▶ **EXERCISE A**
Output the part of the passage on kidney disease in cats starting with "-          Produce EPO" and going on through "twice-yearly urine testing.", copied word for word.
▶ **EXERCISE B**
Write the next part of the passage on kidney disease in cats, picking up after its final sentence.

Unfortunately for cats, it tends to be the organ that wears out first and first signs of ‘old age’ CRF can be seen as early as 7-8 years old. There are other causes of CRF including tumours, cysts, infections and kidney stones but these occur far less commonly.

Top kidney facts

-          Kidneys cleanse the blood daily with 95% of the fluid being filtered back in to the bloodstream
-          The remaining 5% is deposited into the urine and is composed of waste products that are created throughout the body. These products include urea, creatinine, mineral salts and other poisonous substances.
-          Produce EPO (erythropoietin) that increases the production of red blood cells
-          Release Renin which helps regulate blood pressure
-          Uses 25% of the bodies oxygen to maintain adequate function
-          Damage to the kidneys cannot be fixed, treatment is all about ensuring the remaining nephrons function normally for as long as possible
-          Treating your cat early can give it an extra  1-3 years’ worth of life from the time of diagnosis
-          Kidney disease can be spotted earlier than clinical signs or blood test with twice-yearly urine testing.

▶ **INFORMATION GIVEN**
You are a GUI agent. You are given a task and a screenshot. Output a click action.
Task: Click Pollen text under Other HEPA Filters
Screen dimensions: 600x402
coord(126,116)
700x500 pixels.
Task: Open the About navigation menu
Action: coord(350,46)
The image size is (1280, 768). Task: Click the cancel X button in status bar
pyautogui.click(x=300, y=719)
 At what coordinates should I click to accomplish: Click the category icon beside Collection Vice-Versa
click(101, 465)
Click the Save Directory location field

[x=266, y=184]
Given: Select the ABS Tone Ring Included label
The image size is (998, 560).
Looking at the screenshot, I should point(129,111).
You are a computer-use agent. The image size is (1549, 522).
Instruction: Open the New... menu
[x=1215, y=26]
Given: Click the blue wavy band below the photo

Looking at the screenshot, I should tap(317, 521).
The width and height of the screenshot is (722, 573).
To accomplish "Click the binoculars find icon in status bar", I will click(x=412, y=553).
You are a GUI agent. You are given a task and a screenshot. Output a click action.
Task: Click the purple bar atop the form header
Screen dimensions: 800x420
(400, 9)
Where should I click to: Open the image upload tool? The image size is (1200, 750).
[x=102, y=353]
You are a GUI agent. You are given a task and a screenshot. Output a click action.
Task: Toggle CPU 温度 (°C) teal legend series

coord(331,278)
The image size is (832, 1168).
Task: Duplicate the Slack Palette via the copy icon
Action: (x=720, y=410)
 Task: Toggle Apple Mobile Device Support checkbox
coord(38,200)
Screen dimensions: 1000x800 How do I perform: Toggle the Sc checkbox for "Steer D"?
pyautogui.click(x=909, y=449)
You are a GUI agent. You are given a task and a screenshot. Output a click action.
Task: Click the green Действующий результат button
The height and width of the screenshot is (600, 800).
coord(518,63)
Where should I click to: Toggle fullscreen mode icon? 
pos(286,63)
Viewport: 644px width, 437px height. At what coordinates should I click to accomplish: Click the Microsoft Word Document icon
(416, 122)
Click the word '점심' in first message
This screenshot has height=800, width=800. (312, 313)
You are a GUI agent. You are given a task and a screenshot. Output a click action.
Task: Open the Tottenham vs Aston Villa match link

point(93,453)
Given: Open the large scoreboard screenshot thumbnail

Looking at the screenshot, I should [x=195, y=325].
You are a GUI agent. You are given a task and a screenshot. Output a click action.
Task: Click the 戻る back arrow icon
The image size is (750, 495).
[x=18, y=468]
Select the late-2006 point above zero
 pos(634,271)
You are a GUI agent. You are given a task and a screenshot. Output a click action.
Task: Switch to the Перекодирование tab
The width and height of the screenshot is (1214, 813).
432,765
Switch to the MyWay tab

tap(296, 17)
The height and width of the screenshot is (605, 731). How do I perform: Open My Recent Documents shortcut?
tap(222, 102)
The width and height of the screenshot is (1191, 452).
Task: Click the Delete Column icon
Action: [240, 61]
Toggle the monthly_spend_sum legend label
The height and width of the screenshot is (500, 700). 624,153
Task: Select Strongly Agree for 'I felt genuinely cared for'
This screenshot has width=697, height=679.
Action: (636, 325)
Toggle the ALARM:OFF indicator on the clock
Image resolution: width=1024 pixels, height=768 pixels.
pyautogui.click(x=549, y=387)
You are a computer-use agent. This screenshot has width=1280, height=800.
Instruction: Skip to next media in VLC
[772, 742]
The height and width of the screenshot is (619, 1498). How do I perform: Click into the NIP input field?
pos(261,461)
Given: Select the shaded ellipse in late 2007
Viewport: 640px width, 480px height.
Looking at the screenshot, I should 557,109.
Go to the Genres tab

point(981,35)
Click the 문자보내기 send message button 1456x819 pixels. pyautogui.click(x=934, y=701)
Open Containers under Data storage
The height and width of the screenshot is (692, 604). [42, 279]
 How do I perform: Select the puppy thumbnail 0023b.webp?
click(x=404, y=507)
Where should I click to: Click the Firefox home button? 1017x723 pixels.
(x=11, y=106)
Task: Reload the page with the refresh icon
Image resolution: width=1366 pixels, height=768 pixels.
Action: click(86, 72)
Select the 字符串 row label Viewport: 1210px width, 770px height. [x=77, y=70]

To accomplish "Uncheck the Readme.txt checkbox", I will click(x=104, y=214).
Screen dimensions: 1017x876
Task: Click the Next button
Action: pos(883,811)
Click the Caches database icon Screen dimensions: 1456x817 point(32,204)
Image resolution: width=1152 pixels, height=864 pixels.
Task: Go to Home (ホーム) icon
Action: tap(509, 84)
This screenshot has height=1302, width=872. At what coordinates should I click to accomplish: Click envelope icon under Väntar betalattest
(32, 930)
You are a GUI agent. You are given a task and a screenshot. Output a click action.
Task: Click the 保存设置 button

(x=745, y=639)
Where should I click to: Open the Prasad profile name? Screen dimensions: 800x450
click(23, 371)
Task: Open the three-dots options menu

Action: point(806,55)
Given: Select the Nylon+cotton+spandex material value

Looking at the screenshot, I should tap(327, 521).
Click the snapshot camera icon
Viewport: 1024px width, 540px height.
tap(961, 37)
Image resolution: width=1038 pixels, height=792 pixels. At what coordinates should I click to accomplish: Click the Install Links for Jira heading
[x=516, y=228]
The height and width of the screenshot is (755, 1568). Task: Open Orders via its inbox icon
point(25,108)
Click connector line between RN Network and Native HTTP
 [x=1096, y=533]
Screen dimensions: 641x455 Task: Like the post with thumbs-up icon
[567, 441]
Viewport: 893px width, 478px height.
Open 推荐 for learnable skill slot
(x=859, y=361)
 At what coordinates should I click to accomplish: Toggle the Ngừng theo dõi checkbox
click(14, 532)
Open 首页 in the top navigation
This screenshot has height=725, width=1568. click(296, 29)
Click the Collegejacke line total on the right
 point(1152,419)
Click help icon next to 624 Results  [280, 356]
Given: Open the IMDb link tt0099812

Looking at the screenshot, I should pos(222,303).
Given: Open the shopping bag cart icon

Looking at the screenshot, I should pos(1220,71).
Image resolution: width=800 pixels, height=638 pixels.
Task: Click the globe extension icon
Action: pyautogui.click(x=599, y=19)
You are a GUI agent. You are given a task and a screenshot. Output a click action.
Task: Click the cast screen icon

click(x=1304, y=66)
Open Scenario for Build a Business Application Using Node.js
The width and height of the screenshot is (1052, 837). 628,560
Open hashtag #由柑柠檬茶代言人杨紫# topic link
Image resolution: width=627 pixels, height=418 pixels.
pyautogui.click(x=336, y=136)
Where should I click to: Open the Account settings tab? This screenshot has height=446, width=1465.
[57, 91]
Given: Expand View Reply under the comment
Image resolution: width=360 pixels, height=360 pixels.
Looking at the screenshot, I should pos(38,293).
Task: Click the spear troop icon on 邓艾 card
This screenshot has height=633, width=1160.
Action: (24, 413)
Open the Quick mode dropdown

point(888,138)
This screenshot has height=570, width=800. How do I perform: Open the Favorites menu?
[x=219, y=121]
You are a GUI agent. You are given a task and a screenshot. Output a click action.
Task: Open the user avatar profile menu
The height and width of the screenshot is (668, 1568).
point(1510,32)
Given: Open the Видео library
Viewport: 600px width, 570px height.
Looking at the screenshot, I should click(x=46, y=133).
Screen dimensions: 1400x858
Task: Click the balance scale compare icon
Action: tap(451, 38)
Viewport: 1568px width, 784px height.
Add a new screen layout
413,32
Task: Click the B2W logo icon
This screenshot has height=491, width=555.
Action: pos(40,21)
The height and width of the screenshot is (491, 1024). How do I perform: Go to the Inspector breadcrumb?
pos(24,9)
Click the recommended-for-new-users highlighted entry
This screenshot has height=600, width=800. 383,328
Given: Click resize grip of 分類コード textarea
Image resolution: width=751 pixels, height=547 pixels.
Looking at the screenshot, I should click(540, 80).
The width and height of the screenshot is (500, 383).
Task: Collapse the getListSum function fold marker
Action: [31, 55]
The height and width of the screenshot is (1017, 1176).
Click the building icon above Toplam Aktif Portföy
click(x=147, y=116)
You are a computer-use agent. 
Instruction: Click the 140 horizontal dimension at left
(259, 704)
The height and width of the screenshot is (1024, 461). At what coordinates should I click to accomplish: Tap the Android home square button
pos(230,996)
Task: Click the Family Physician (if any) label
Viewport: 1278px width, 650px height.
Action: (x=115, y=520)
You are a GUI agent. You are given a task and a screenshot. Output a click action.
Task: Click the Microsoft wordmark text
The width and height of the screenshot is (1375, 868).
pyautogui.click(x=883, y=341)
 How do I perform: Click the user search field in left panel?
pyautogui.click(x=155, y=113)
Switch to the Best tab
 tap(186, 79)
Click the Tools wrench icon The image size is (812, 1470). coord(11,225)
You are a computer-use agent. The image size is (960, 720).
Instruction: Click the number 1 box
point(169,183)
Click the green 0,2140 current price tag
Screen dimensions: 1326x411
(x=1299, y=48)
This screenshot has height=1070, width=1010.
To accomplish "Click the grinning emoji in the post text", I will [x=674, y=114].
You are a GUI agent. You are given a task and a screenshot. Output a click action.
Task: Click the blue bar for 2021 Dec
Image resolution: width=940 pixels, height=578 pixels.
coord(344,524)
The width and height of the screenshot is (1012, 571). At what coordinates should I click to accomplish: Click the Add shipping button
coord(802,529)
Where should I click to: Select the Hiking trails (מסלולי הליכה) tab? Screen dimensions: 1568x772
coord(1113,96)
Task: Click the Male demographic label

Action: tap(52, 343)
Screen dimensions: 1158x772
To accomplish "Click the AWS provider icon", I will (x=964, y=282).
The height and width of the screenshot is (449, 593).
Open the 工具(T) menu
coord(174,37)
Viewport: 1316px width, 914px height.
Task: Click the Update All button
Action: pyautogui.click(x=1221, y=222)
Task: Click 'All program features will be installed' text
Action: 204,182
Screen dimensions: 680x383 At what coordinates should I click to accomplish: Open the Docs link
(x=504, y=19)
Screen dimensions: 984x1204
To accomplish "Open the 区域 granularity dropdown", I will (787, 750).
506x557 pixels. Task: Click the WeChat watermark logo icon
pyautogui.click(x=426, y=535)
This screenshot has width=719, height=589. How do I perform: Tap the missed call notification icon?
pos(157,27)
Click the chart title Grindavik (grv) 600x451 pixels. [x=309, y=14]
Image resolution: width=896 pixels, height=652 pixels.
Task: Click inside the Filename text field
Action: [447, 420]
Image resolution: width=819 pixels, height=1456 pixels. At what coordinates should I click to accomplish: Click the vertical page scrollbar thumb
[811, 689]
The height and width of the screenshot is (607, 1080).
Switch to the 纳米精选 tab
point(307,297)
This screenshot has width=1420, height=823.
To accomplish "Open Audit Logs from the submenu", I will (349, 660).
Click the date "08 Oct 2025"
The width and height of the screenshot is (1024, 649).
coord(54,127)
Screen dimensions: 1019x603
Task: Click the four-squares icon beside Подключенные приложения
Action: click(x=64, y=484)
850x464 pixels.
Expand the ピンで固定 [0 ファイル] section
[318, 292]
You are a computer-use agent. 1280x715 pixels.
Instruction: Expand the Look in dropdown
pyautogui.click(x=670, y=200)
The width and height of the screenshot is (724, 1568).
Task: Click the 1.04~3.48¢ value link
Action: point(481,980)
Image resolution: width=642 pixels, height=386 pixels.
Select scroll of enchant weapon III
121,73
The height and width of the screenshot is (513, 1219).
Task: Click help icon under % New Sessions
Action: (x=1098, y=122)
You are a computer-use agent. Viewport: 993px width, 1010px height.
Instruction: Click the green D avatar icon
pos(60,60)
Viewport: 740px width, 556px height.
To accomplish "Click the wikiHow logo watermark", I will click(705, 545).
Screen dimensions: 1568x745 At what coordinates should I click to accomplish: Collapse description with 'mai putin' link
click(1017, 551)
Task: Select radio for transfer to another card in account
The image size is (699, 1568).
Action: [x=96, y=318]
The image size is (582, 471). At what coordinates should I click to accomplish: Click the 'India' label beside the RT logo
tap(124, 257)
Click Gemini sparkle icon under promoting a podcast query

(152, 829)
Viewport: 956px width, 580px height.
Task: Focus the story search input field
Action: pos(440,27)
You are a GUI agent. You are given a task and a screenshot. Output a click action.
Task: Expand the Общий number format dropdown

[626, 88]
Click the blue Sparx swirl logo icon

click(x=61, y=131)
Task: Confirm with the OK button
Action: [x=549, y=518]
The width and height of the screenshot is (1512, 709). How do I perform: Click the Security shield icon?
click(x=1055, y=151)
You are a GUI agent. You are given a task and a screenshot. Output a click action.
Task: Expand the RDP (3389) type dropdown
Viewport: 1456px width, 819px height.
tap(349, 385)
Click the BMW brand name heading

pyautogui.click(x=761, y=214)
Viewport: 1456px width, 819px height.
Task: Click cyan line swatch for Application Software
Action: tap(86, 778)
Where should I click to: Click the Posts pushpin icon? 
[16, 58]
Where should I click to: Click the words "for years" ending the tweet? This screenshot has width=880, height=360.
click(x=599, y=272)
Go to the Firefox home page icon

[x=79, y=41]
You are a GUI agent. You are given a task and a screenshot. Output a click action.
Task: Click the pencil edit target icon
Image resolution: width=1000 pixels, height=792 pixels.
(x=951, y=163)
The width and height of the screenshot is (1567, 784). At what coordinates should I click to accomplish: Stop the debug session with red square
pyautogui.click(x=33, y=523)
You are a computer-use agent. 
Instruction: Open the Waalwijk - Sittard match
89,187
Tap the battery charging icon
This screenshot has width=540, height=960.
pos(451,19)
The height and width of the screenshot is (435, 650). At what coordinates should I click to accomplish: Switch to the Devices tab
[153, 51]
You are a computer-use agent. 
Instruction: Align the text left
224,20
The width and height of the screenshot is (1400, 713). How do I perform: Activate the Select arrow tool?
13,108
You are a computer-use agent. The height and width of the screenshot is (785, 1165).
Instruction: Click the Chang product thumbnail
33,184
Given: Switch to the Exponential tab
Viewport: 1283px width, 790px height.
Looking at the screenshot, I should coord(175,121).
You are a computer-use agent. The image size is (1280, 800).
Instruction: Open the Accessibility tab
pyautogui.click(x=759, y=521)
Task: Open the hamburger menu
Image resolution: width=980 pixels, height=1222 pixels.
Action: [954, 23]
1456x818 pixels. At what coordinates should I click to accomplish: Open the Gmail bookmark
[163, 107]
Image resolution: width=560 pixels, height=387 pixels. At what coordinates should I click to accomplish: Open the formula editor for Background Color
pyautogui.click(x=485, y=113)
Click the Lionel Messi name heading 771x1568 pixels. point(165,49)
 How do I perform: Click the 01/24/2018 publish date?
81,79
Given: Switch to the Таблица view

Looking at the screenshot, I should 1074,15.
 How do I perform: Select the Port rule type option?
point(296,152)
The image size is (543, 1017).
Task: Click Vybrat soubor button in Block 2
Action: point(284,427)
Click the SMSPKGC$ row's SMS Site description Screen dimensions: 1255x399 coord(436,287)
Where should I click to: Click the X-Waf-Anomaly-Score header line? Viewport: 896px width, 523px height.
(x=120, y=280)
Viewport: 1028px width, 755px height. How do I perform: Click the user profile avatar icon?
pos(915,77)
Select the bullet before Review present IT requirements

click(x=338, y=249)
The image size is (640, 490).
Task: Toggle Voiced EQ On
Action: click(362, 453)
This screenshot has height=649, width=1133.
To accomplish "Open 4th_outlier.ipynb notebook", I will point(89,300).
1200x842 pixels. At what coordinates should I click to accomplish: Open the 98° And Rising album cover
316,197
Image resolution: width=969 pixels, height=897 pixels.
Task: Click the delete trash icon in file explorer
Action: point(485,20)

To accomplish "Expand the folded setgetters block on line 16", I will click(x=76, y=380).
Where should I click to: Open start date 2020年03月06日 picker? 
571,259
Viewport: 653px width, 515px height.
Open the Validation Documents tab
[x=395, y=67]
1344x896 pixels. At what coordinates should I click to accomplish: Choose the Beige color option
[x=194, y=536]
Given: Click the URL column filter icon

▶ **EXERCISE RESULT A**
-          Produce EPO (erythropoietin) that increases the production of red blood cells
-          Release Renin which helps regulate blood pressure
-          Uses 25% of the bodies oxygen to maintain adequate function
-          Damage to the kidneys cannot be fixed, treatment is all about ensuring the remaining nephrons function normally for as long as possible
-          Treating your cat early can give it an extra  1-3 years’ worth of life from the time of diagnosis
-          Kidney disease can be spotted earlier than clinical signs or blood test with twice-yearly urine testing.

▶ **EXERCISE RESULT B**
Eyes open

These are the most important common changes you will see in your cat with CRF:
-          Drinking more water than normal (visiting water bowl more often, drinking in more places)
-          Losing weight (you can start feeling ribs and top of spine easily)
-          Tacky skin indicating dehydration (lift skin at back of neck and release, it should spring back quickly if your cat is normally hydrated)
-          Loss of appetite or more picky with diet
-          Bad breath and painful eating (if mouth ulcers present)
-          Lethargy, depression in advanced cases
-          Vomiting and diarrhoea can also be present.
Helping your pet

Be aware of the common clinical signs described above and more importantly, carry out twice-yearly urine analysis for all cats over the age of 7! Absolutely nothing else will have a greater impact than this and it is very easy (and cheap) to do. Your vet will then do a quick in-house test to look at how well your cat is concentrating its urine (lack of concentration is the first thing noticed) and the level of protein in the urine (high levels indicating CRF).
Also always make sure there is plenty of fresh water in as many locations as possible. You can also use flavoured water (tuna or chicken for example) or water fountains to encourage them drinking.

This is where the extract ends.